▶ _WHAT TO WORK ON_
• a. Answer these questions using the post on Library 2.0 websites:
(i) How many directives does the writer suggest?
(ii) Which open-source database is named as a way to bring social software into library sites?
(iii) Who wrote The Cathedral and the Bazaar?
• b. Carry on the post about Library 2.0 websites from the point where it stops.

▶ _SELECTED PASSAGE_
▽
Library 2.0 websites: Where to begin?

“This is my website. There are many like it, but this one is mine…”

Much has changed in the last year with respect to the notion of a “library website”. It’s as though the clear, glassy surface of a morning bay has been turned and cast about by steel, unforgiving turbines. Many unsuspecting libraries are now caught in that turbulent wash, casting about for something, anything to hold on to as they begin the daunting task of “the redesign”. The problem is, where do we even begin? If there was no gold standard before, there still is none, but we now acknowledge two things: Traditional library websites drain the life-force from patrons. Our OPACs finish the job.

So where do we go from here? Is there anything, anything at all we can use as a modus operandi as we, once again, begin the process of re-provisioning the obligatory library website?

Let me suggest five directives that may help get your creative minds turning. I want to talk about these not only because they represent common sense, good design, and patron convenience, but also because by using these directives as a kernel in your new project, you are sure to come out the other side feeling highly rewarded and sporting a new website that will invigorate your inner-geek for years to come.

Social software, as you are probably aware, was born of the read/write web. Partially due to persistent connections, newer software, higher bandwidth, and plain old human acceptance of the machine, the social web is a beautiful lace spun with minds, machines, and information. It is who we are as humans–it is community. just like the public library is community. So to ignore social software in the context of our library websites, is to ignore our communities. We need to find a prominent place on our mantle for it and ensure that our websites invite humanity in and give it right back. The point here is to extend the boundaries of the library, perhaps blurring the edges like watercolor so we’re not quite sure where the library ends.

There are many ways to incorporate social software into your sites, not the least of which is the use of mash-ups, or the judicious use of an open source database like MySQL in conjunction with a little PHP, running on Linux, served up by Apache. Adopting open-source platforms and technologies in a library is not just financially beneficial. Philosophically, it’s the right thing to do. We ought to be developing on open-source then turning around and making our work freely available to one another. We are libraries after all, we ought to act like it, not just in the stacks and at the circulation desks, but in the server rooms and IT departments as well. Don’t forget the intrinsic benefits of supporting and pursuing an open sourced development program. Eric Raymond writes in The Cathedral and the Bazaar:

…we have fun doing what we do. Our creative play has been racking up technical, market-share, and mind-share successes at an astounding rate. We’re proving not only that we can do better software, but that joy is an asset.
△
[Item-finding rows]
▽
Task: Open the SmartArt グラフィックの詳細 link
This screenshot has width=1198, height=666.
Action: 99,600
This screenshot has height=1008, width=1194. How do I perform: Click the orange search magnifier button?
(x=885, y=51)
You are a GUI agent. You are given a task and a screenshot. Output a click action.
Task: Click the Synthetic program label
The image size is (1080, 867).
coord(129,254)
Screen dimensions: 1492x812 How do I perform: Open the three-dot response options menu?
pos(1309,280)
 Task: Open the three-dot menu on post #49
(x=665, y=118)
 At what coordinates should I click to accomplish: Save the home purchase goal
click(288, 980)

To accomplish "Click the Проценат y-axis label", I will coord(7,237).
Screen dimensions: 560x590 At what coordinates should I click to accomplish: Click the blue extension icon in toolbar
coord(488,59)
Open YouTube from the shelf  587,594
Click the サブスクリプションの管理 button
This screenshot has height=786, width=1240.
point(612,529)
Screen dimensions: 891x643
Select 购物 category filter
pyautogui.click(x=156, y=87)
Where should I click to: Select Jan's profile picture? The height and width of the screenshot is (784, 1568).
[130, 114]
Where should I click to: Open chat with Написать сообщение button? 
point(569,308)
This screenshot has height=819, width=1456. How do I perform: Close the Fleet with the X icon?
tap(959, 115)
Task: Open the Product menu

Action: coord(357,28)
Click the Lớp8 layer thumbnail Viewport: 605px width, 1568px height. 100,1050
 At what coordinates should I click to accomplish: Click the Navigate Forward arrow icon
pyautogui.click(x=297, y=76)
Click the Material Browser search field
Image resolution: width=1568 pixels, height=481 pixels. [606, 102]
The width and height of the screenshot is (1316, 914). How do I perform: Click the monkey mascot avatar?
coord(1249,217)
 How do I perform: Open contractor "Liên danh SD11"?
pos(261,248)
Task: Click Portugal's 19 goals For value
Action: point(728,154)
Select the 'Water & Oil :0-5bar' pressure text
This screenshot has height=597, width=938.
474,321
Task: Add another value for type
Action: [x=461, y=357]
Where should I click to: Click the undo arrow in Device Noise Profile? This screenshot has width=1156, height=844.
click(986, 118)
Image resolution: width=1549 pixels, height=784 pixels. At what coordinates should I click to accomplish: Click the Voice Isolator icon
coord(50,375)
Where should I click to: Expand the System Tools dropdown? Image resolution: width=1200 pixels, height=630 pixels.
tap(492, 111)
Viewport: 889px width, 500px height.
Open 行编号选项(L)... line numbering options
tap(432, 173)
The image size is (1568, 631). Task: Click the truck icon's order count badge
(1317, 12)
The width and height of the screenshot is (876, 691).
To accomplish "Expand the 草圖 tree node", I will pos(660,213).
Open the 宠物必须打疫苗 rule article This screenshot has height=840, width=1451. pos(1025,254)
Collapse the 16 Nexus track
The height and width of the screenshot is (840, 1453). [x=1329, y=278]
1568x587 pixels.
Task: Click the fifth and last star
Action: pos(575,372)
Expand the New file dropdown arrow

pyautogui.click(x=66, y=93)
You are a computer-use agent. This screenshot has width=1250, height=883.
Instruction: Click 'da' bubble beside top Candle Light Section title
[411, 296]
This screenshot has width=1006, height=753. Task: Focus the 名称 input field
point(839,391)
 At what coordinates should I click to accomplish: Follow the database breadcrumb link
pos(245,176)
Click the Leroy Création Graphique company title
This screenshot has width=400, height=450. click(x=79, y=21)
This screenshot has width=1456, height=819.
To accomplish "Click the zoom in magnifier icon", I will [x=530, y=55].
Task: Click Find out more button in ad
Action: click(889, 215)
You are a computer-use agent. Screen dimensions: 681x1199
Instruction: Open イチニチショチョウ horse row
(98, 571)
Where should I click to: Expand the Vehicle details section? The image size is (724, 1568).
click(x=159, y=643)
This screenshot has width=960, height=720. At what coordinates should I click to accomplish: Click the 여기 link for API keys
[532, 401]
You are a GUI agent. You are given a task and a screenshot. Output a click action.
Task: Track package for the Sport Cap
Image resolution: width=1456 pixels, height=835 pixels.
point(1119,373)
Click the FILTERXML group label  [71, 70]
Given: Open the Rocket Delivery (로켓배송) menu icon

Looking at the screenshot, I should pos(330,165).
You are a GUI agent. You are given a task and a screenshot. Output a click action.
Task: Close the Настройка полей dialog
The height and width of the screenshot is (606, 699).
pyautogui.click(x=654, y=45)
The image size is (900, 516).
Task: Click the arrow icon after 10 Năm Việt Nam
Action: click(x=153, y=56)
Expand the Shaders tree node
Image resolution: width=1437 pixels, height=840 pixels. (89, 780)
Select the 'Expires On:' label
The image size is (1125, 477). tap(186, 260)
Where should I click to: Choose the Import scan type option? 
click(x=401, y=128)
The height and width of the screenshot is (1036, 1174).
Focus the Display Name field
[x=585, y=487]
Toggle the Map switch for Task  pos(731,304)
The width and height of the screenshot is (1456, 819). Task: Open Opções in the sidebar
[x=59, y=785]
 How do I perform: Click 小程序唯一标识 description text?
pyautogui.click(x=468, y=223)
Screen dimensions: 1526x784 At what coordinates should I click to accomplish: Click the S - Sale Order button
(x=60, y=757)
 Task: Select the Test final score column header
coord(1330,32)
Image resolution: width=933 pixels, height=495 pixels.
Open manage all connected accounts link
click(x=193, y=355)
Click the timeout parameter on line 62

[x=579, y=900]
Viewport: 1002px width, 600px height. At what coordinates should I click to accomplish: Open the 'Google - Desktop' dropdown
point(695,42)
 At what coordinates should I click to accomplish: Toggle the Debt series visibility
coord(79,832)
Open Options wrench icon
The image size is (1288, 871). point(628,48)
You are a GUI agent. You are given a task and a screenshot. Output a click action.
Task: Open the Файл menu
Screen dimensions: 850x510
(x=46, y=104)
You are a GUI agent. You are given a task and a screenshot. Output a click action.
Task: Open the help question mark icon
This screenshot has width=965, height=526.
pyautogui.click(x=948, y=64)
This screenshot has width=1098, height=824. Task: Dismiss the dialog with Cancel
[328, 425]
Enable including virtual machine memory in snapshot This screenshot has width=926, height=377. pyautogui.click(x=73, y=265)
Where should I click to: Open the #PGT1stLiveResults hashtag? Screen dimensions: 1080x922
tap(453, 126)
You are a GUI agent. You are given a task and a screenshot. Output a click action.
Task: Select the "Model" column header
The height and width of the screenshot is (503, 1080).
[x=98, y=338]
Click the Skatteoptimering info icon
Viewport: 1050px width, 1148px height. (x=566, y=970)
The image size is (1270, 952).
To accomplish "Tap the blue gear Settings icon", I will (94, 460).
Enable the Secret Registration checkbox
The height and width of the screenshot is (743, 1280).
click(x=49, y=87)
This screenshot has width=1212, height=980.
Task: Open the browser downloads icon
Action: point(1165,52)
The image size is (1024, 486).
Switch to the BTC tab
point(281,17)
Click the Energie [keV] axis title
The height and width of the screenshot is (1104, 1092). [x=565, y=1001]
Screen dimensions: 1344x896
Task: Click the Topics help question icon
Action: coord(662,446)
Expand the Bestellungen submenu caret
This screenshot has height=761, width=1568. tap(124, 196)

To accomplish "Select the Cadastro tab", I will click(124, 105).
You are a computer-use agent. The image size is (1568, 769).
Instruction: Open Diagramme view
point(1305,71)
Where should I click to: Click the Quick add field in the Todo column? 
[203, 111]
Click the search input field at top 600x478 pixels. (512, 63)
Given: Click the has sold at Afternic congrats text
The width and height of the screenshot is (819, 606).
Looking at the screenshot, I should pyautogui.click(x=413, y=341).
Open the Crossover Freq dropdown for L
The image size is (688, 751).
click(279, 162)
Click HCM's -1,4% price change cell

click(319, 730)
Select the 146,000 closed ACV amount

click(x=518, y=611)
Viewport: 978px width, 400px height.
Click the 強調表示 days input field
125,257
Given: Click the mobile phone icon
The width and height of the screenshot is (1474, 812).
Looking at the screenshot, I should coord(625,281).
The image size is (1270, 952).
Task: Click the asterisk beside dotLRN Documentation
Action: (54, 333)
△
▶ _THE RESPONSES_
• a.
(i) Five
(ii) MySQL
(iii) Eric Raymond

• b.
Joy truly should be an asset as you continue to plug away at your web project. If it is, the final product will reflect it. Open source allows success to be contagious as code is reused, changed, improved, forked, spawned into radical new ideas. That sounds like something a public library ought to be involved with, doesn’t it?

I think it’s time libraries took the notion of single sign-on seriously. We need to get away from the model where patrons are required to have their library cards handy every time they reserve an item. Who wants to have one set of credentials to access the OPAC and yet another to make a blog comment, or fill out an ILL request? Why not be like the rest of the world and simply require a username and password? Let me take this one step further, as well, and suggest that your new websites support session-based single sign-on–a useful little bit of web technology that has been around since, well, almost forever. When I create an account on a site I use frequently, I expect that I’ll not have to keep re-entering my password every time I visit. Otherwise, I won’t be visiting that site very frequently.

Single sign-on is not just about convenience, either. A unified user management system is a vital ingredient in the foundation of a cohesive online experience. Think about what your users will be doing, especially in light of the fact that you’re going to implement all those great social software features. As I’ve mentioned before, the library website can be so much more than just a resource–it can, and should be a destination–a community touchstone. You can’t do that if there is a functional disconnect between what you’re offering and how you’re offering it.

Single sign-on will prove to be a more difficult implementation than you may be thinking at the moment. As you scratch the surface, you’ll see why, what will all the disparate software you’ll be gluing together. After all, it’s not like our vendors are going out of their way to offer and support open standards. We ought to, of course, for many of the same reasons I’ve outlined for open source. Open standards, however, gives us the flexibility both internally and externally to promote vital services in a timely and easily accessible manner. That sounds good, right? Adopting W3C standards will ensure that we’ve provisioned for any eventuality. Need to export? No problem. Someone wants to get Greasemonkey all up in your site? Go right ahead, Ed. RSS feeds? Absolutely essential. Want to offer a web services front-end to your OPAC? Why not use SOAP and throw in some WSDL so that potential coders can hit the ground running? Open standards, open minds, open doors.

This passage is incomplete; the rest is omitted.